▶ [What needs to be done] Look through the listing below for the line with "The height and" and the line with "Task: Click the Service description text area". Copy both, along with every line between them, exactly and with no pictures.
▼
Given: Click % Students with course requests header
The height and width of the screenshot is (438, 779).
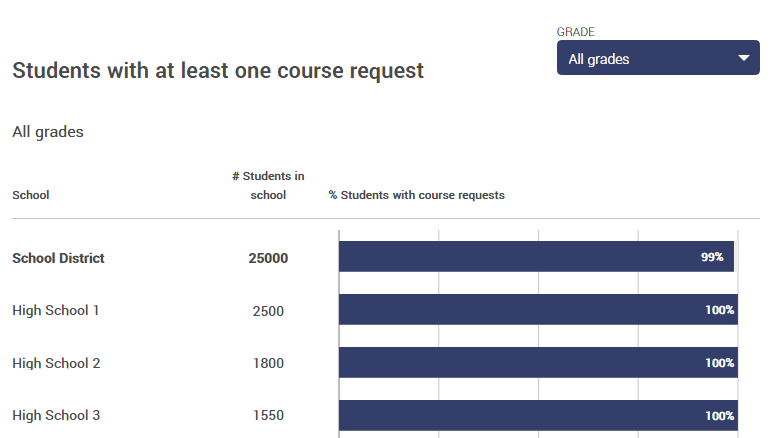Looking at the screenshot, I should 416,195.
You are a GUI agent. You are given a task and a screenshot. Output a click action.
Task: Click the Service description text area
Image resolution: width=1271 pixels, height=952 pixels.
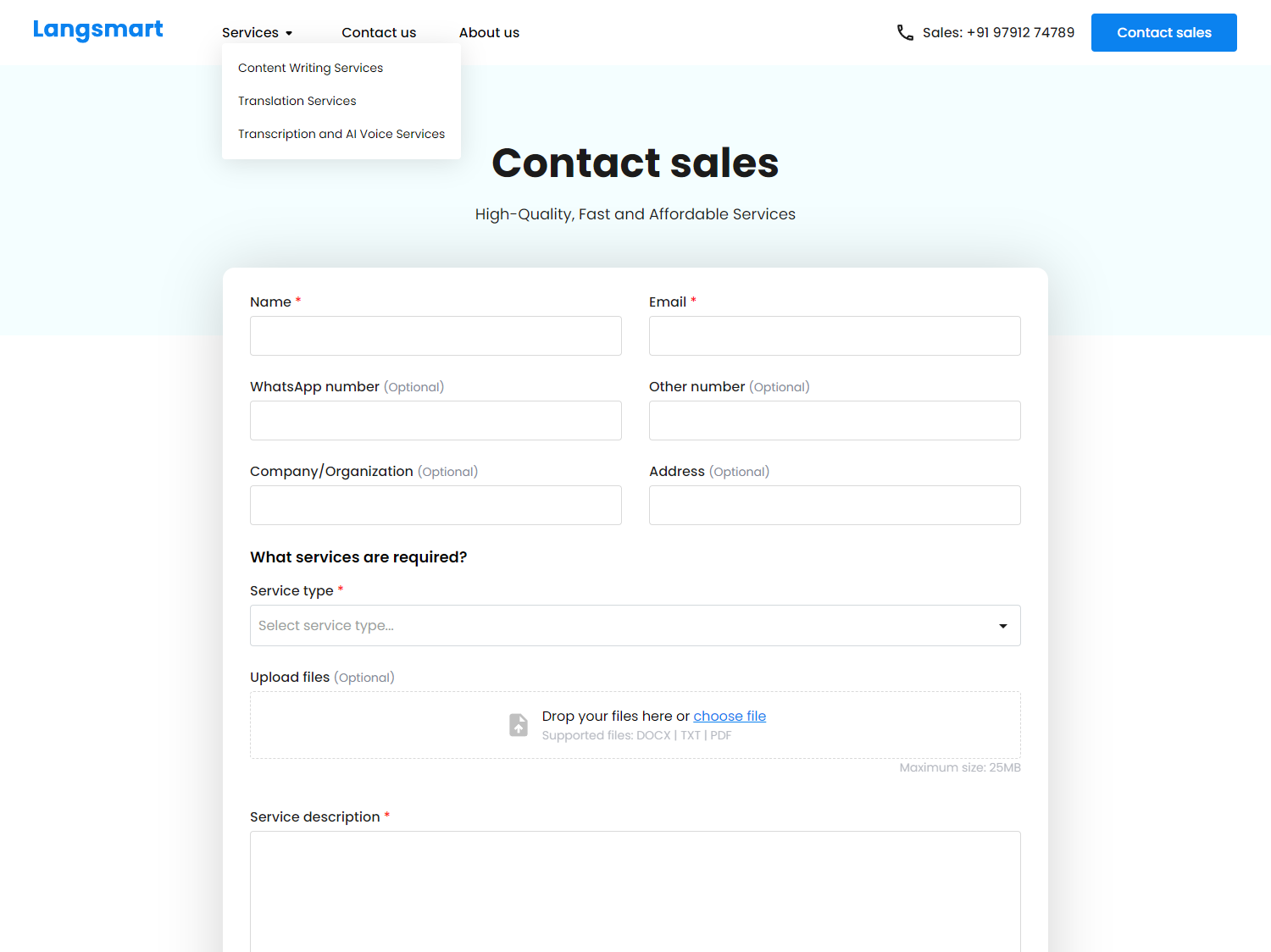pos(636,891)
▲
▼
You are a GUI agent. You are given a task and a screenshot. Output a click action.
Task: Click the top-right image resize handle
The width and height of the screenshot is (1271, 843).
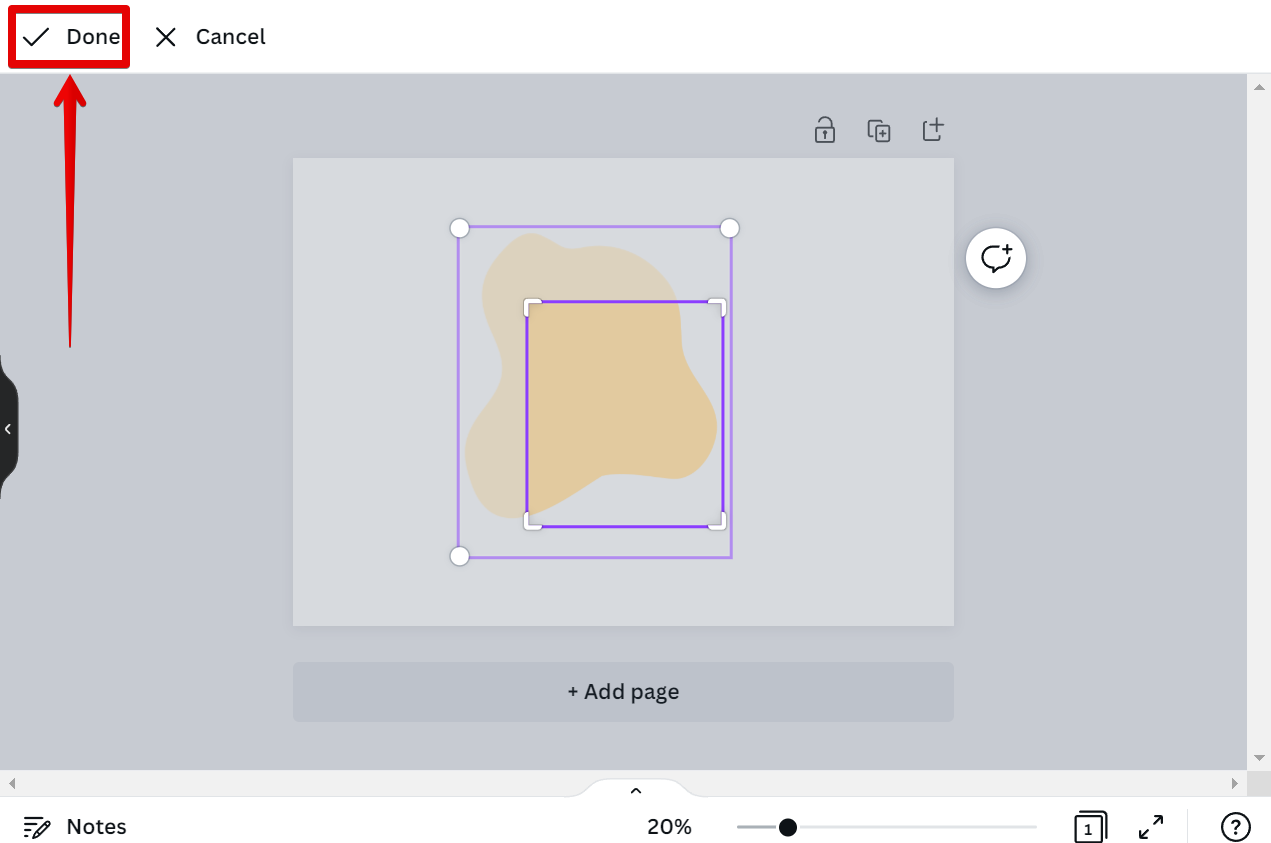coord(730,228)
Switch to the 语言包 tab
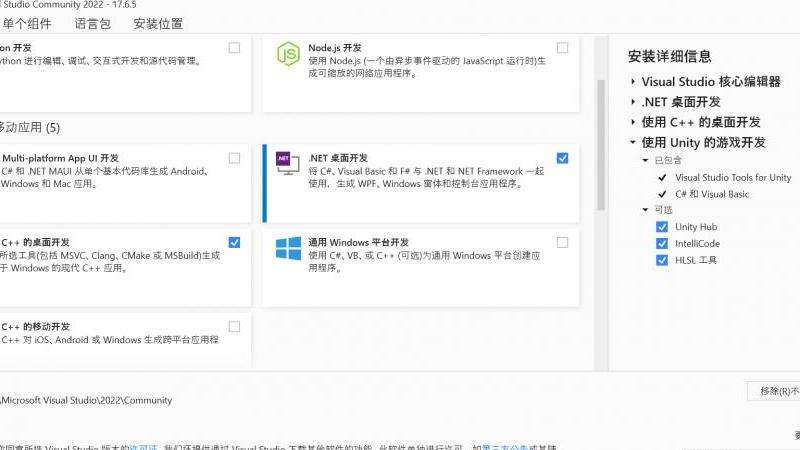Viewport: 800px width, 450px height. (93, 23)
▲
▼
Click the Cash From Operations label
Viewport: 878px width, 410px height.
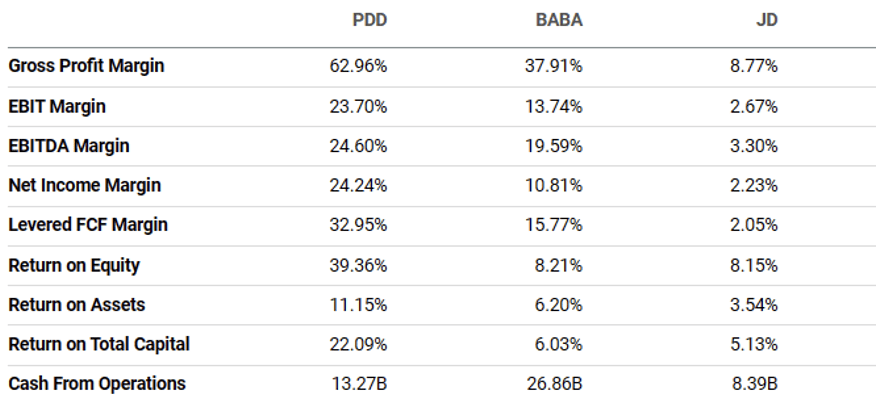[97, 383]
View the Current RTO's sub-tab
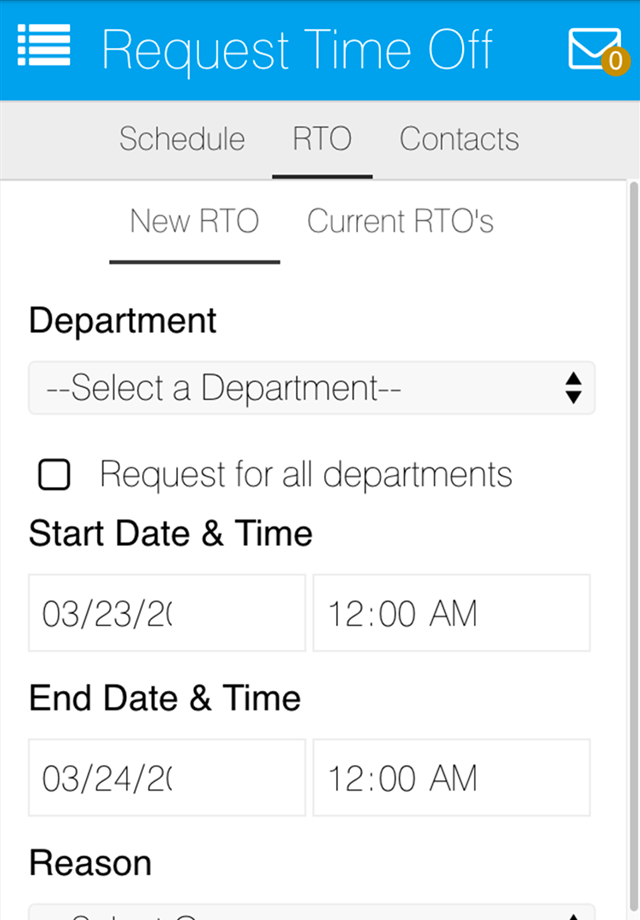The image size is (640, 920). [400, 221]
▲
▶ [Solution to the exercise]
The height and width of the screenshot is (438, 779).
Looking at the screenshot, I should 416,195.
You are a GUI agent. You are given a task and a screenshot. Output a click action.
Task: Click the Service description text area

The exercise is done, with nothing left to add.